Network Appliance to tout storage network flexibility

Network Appliance next week is expected to unveil several products to offer simultaneous access to data in both storage area networks and network-attached storage.

The company's new FAS960 and FAS940 storage devices will connect to both Ethernet and Fibre Channel networks, and serve up data from both.

Network Appliance, which made its mark in NAS, will also introduce a version of its operating system, Data ONTAP 6.3, which gives SAN capabilities to the FAS960 and FAS940 while providing a higher storage capacity and larger volume sizes. The larger volume sizes are important because dividing disks into fewer volumes can increase performance.

While users are excited that Network Appliance will be able to supply them with both file-level NAS data and block-level SAN data, they are concerned about other issues such as performance and support.

"Network Appliance will have to prove performance and reliability before they can penetrate the [SAN] market," says Shelly Shostak, lead Unix administrator for mobile communications company Quicksilver Technology Inc. in San Jose. Shostak has two Network Appliance F760 file servers running version 6.1.2 of Data ONTAP.

"[SAN] devices still don't all play together very well. It is imperative that Network Appliance be able to provide a solution they know works [with other products] and can provide customer support for it," says Shostak.

So far, Network Appliance has done little integration with other SAN devices that users and vendors find critical to SAN implementations, experts say. Sources say Network Appliance will only announce interoperability with Brocade Communications Systems Inc. Fibre Channel switches.

Network Appliance declined to comment on its upcoming news.

The FAS960 and FAS940 will be SAN-enabled when the new version of ONTAP ships; until then, they operate only as NAS devices. The boxes will include upgraded dual processors: the FAS960 operates at 2GHz; the FAS940 at 1.8 GHz.

Users who have tested the boxes with only file-level capability say they are seeing a 25 percent performance increase over Network Appliance's F880 file server. With the upgraded processors, they see transfer times reduced by a third.

"This increase in performance, however, doesn't factor in what will happen when SAN [capability] is turned on," says a storage administrator who asked not to be identified.

The Network Appliance devices fit into a group of arrays Gartner calls NAS gateways - devices that let users on an Ethernet network view the data on a Fibre Channel SAN as files rather than blocks of information.

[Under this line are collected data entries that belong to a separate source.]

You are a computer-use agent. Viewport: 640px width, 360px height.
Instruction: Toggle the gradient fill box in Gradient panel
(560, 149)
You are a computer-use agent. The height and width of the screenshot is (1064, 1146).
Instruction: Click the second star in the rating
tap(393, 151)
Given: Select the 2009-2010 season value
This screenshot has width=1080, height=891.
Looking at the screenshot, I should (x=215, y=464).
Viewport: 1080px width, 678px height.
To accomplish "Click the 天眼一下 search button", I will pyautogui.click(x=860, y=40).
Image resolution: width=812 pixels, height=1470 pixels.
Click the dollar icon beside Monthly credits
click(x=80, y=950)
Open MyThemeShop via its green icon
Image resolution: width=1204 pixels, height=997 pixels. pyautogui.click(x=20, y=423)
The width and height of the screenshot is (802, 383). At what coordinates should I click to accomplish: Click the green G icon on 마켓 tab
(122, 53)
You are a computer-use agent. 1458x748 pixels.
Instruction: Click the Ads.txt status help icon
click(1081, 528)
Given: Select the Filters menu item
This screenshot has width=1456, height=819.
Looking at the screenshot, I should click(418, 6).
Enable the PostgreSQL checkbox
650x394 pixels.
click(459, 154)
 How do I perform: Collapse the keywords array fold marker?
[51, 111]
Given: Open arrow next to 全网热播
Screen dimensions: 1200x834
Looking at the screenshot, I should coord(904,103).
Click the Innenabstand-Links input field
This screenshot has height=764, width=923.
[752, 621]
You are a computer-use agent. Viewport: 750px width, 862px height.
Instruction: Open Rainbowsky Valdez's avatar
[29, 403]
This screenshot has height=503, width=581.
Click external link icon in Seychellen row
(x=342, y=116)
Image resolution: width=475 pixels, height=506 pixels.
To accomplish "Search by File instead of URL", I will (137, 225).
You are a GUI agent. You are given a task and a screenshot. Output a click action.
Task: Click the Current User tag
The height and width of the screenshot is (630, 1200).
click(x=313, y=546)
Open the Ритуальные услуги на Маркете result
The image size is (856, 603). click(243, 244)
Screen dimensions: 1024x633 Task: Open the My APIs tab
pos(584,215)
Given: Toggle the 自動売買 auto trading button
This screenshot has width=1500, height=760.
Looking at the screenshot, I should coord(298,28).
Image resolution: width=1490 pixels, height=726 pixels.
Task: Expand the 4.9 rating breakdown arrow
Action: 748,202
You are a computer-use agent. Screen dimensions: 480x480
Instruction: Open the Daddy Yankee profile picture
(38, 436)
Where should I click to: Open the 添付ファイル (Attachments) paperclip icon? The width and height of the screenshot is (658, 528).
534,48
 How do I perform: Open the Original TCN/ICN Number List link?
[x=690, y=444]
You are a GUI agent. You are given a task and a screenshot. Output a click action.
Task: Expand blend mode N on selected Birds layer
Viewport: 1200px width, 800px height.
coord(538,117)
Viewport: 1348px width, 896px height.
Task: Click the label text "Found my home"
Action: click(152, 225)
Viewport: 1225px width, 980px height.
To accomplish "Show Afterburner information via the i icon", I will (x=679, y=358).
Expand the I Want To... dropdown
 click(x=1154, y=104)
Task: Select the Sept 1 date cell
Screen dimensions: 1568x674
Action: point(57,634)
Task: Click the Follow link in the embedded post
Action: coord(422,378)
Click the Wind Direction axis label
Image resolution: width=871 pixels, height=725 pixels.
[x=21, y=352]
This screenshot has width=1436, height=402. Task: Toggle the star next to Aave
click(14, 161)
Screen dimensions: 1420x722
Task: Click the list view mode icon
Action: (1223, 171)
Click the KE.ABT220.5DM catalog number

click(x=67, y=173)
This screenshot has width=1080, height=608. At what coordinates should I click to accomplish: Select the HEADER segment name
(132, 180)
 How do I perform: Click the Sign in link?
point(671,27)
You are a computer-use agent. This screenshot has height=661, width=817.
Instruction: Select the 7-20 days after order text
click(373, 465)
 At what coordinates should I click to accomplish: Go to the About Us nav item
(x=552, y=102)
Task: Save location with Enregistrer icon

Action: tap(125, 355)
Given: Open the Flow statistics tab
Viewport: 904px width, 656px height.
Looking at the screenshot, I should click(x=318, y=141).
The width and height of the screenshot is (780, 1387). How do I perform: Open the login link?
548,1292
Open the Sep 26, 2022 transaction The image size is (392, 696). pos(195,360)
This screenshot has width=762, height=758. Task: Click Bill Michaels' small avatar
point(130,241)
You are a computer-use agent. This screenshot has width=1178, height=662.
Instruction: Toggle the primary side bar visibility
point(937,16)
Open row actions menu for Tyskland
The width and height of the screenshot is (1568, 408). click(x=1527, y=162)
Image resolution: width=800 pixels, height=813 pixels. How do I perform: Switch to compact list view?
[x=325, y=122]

Most arrays now on the market only handle either NAS or SAN data. Vendors that have introduced NAS gateways in the past year are storage giants EMC Corp. and IBM Corp. and start-up LeftHand Networks Inc. EMC introduced Celerra; IBM launched the TotalStorage Network Attached Storage 300G; and, LeftHand Networks promised with its Network Storage Module 100 the ability to view block- and file-level data concurrently from their devices as soon as next month.

The market for NAS gateways is expected to grow quickly as customers want to access SAN or NAS data from a single device. Gartner predicts that 1.38 million units will ship in 2002, climbing to more than 10.2 million units in 2006.

The FAS960 and 940 replace Network Appliance's F880 and F840 file servers. The FAS960 will feature as much as 16 terabytes of capacity; the smaller FAS940 will handle up to 9 terabytes.

A Remote Management Card will also be offered for the FAS960 and FAS940. SyncMirror software, which is used on NAS-only F800 Series file servers, will also be included. SyncMirror allows two copies of a file system to be offered for fault-tolerance. In addition, Network Appliance is expected to announce the NAS-based F825 file server, a replacement for the F820. It will not have SAN capability.

All products are expected to ship by the end of the year, sources say.